(DATA EXTRACT)

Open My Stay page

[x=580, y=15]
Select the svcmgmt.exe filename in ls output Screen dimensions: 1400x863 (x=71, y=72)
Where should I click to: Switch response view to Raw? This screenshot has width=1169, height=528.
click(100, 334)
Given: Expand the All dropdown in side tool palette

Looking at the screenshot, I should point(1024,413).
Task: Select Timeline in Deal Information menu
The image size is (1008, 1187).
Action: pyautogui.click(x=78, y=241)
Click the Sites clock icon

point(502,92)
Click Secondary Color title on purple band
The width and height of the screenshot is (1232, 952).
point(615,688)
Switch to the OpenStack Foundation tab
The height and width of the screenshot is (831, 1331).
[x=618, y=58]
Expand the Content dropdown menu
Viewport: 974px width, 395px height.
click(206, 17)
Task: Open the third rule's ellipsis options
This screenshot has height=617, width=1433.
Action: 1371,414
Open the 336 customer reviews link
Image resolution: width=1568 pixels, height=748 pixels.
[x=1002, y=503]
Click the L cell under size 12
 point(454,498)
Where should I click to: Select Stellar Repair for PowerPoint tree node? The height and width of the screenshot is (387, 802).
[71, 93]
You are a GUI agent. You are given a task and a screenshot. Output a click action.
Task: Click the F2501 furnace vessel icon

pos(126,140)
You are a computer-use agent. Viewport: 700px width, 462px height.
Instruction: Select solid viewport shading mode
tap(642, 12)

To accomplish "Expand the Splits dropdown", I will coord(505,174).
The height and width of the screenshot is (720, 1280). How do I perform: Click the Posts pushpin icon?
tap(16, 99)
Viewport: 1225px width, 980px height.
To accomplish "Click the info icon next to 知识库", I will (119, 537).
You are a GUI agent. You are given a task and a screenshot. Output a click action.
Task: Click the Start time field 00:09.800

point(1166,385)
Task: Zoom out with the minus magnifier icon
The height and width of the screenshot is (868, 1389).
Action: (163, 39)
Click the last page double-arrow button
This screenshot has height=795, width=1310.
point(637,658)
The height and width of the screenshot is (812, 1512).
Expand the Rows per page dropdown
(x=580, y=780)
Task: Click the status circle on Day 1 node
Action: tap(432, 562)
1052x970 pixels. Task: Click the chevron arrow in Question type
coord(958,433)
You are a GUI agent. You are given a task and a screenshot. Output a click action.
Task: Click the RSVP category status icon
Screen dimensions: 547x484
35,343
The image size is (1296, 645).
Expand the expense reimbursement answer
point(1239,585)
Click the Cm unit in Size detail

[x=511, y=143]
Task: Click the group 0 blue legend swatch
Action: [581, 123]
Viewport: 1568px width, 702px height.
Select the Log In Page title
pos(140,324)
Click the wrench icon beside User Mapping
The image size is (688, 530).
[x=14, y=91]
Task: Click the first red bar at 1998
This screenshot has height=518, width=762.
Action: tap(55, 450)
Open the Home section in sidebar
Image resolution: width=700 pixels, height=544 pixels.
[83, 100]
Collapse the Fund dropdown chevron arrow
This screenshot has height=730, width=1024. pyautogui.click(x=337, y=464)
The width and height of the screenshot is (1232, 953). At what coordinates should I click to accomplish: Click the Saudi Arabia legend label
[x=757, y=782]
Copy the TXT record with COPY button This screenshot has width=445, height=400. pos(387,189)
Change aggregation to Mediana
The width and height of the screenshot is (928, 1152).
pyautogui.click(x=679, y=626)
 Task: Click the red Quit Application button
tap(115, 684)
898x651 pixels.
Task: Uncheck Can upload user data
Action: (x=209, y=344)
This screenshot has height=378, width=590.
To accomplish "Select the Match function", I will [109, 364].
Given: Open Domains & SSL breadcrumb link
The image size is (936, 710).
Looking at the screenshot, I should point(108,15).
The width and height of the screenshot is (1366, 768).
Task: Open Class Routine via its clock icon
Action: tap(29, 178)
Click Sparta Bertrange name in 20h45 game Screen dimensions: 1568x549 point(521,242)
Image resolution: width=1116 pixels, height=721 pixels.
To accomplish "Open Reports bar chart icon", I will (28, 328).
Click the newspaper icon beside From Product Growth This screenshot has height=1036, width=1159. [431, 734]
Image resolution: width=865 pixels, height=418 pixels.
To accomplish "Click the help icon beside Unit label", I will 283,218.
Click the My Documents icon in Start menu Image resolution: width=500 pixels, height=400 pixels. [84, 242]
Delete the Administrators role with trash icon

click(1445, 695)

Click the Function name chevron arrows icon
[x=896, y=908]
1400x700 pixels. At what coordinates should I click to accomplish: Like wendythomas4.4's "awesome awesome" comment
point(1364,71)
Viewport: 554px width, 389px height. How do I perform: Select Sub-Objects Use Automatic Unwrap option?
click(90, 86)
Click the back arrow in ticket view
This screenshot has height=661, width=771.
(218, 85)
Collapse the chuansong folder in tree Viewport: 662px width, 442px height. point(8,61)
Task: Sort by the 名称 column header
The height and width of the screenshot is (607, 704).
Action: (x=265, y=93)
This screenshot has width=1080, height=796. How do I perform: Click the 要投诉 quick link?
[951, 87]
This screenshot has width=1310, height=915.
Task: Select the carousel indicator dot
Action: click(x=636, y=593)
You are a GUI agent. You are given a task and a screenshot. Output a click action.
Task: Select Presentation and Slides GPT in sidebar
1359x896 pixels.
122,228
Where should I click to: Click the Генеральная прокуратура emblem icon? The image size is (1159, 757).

(End DATA EXTRACT)

=== WHAT TO PRODUCE ===
Restate exactly each line of the data from the one bearing "Task: Select Presentation" to the end, and add nothing.

=== YOUR RESPONSE ===
Task: Select Presentation and Slides GPT in sidebar
1359x896 pixels.
122,228
Where should I click to: Click the Генеральная прокуратура emblem icon? The image size is (1159, 757).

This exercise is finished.